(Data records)
....................

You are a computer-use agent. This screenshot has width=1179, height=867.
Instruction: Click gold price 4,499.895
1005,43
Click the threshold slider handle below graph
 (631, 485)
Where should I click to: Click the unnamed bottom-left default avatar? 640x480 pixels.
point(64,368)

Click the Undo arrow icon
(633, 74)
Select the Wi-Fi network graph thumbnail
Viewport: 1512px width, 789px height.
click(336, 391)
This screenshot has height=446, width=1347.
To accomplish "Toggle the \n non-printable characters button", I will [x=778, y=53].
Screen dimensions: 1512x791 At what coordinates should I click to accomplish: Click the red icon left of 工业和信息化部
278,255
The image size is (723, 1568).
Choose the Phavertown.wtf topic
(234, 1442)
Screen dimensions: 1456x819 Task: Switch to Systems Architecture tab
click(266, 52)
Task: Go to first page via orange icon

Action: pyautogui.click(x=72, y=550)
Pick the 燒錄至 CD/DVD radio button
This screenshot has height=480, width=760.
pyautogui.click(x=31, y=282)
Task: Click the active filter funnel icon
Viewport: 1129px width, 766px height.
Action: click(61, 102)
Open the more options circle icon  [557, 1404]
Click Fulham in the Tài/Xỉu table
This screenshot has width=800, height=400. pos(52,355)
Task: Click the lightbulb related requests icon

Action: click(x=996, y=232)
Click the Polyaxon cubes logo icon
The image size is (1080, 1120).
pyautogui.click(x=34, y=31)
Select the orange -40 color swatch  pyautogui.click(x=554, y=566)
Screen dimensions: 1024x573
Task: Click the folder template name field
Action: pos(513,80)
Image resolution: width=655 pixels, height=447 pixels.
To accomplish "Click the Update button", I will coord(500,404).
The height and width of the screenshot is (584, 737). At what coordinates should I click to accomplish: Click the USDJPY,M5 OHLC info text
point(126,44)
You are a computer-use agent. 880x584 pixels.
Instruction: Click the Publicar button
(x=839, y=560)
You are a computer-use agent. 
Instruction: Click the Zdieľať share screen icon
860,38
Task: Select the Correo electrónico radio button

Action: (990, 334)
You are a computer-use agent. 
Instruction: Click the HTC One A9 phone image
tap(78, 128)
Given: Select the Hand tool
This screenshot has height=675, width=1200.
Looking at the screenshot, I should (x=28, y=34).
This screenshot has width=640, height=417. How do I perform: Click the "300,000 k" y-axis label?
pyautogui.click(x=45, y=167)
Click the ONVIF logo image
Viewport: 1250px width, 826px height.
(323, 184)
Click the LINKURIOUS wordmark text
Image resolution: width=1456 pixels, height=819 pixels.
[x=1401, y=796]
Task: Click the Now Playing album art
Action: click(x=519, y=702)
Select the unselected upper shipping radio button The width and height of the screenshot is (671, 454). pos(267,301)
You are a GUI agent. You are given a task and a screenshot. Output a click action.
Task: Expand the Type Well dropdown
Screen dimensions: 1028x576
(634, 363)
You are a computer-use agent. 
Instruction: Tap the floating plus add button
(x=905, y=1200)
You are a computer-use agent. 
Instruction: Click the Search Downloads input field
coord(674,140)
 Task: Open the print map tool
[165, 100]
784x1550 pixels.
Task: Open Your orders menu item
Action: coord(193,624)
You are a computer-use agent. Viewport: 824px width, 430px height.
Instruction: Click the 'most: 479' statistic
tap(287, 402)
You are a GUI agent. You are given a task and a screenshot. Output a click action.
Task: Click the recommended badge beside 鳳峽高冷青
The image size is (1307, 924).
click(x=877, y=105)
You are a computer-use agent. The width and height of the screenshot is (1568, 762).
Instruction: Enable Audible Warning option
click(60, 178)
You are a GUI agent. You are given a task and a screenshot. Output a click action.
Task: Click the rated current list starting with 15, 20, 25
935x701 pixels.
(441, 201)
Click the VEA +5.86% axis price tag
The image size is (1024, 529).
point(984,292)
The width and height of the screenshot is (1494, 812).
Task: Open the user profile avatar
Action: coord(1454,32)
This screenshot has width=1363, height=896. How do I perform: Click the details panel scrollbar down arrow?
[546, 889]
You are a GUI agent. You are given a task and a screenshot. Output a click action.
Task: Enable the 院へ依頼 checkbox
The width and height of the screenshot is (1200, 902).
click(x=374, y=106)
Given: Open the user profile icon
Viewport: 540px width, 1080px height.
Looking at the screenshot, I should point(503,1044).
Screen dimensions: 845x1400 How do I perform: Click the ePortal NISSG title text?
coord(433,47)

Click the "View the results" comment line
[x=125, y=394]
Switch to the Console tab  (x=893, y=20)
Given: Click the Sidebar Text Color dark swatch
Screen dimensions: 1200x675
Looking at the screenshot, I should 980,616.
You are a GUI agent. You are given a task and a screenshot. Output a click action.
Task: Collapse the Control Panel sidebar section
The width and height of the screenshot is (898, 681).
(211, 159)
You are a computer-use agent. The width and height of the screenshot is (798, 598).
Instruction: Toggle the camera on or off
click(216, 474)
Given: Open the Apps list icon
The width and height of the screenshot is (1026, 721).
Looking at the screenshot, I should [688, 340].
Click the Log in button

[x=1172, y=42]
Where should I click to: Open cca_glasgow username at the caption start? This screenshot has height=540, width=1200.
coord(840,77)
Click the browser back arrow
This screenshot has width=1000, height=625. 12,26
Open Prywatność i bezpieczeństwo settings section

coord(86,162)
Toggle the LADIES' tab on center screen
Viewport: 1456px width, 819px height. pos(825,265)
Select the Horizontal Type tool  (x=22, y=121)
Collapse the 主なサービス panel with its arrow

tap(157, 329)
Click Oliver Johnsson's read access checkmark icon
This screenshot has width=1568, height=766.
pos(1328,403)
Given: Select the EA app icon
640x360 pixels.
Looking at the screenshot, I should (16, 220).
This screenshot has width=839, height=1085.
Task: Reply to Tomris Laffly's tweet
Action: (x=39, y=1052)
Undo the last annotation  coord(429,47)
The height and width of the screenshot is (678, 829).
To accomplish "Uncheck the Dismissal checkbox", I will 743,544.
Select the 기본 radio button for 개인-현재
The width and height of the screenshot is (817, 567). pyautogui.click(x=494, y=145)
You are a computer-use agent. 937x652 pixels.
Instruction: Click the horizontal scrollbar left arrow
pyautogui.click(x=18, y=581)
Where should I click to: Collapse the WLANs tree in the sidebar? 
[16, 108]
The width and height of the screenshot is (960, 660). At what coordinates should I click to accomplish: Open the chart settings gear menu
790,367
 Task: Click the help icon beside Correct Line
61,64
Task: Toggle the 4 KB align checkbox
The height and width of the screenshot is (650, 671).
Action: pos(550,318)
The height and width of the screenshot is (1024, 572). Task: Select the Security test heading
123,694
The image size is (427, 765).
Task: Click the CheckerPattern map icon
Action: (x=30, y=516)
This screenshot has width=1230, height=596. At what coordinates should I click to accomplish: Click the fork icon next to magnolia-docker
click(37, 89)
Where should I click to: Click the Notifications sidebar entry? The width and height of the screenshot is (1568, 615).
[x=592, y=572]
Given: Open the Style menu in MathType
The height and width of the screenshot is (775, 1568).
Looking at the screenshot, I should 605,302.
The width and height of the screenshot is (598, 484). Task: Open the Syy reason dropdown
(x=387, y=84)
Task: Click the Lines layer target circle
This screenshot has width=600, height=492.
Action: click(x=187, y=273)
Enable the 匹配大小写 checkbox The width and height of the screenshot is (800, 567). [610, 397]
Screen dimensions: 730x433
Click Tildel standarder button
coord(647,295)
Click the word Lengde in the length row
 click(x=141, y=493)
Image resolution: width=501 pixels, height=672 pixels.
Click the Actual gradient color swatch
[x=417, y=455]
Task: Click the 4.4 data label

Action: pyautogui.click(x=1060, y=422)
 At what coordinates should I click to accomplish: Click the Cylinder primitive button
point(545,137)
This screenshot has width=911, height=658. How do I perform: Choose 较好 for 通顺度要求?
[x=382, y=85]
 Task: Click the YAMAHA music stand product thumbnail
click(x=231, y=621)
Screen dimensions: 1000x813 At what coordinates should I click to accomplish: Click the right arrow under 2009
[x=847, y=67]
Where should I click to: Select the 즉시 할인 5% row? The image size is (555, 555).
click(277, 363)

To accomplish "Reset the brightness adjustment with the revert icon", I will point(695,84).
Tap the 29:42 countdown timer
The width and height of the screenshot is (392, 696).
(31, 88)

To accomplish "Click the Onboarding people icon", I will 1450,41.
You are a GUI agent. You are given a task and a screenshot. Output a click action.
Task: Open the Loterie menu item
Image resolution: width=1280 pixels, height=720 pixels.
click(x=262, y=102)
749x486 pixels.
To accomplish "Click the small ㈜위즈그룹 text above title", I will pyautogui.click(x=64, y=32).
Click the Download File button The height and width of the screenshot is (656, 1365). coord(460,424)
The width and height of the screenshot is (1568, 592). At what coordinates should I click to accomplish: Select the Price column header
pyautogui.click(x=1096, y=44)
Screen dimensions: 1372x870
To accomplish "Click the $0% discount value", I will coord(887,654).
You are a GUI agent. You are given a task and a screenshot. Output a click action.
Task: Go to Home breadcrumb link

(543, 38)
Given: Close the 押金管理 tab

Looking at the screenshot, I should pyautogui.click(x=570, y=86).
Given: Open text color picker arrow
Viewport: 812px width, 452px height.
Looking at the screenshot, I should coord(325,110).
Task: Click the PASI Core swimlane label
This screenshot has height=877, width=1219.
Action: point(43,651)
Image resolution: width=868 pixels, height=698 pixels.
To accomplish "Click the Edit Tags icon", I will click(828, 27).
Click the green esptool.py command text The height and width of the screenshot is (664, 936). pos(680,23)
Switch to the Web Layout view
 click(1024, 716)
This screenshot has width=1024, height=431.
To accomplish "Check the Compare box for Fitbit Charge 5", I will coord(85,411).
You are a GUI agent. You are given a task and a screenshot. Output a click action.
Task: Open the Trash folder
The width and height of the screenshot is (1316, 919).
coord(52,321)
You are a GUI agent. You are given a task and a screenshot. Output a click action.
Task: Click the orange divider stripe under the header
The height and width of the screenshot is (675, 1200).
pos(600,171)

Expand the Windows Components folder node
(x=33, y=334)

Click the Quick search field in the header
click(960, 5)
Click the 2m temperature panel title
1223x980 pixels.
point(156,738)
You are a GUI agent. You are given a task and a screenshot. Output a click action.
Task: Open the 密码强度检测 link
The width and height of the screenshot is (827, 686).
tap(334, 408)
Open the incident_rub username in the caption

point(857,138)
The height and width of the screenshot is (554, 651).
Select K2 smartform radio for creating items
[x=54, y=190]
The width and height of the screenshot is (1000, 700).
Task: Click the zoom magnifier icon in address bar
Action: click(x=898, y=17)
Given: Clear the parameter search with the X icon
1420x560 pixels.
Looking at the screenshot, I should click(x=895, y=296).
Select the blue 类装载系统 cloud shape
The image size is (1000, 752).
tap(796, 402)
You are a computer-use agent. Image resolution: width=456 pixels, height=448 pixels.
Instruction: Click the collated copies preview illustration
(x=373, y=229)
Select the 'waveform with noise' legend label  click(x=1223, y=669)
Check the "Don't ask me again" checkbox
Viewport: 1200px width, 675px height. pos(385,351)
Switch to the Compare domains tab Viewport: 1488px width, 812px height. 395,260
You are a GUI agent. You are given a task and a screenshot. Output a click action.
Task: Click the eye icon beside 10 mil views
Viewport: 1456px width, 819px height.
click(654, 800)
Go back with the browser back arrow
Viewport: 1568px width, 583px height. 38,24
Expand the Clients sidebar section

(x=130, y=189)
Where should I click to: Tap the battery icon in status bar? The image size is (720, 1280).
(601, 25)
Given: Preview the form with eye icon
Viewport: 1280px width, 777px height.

....................

Instructions to follow: For the string "logo", filter the data and copy out each line where it occurs.

Task solution:
Click the Polyaxon cubes logo icon
Click the ONVIF logo image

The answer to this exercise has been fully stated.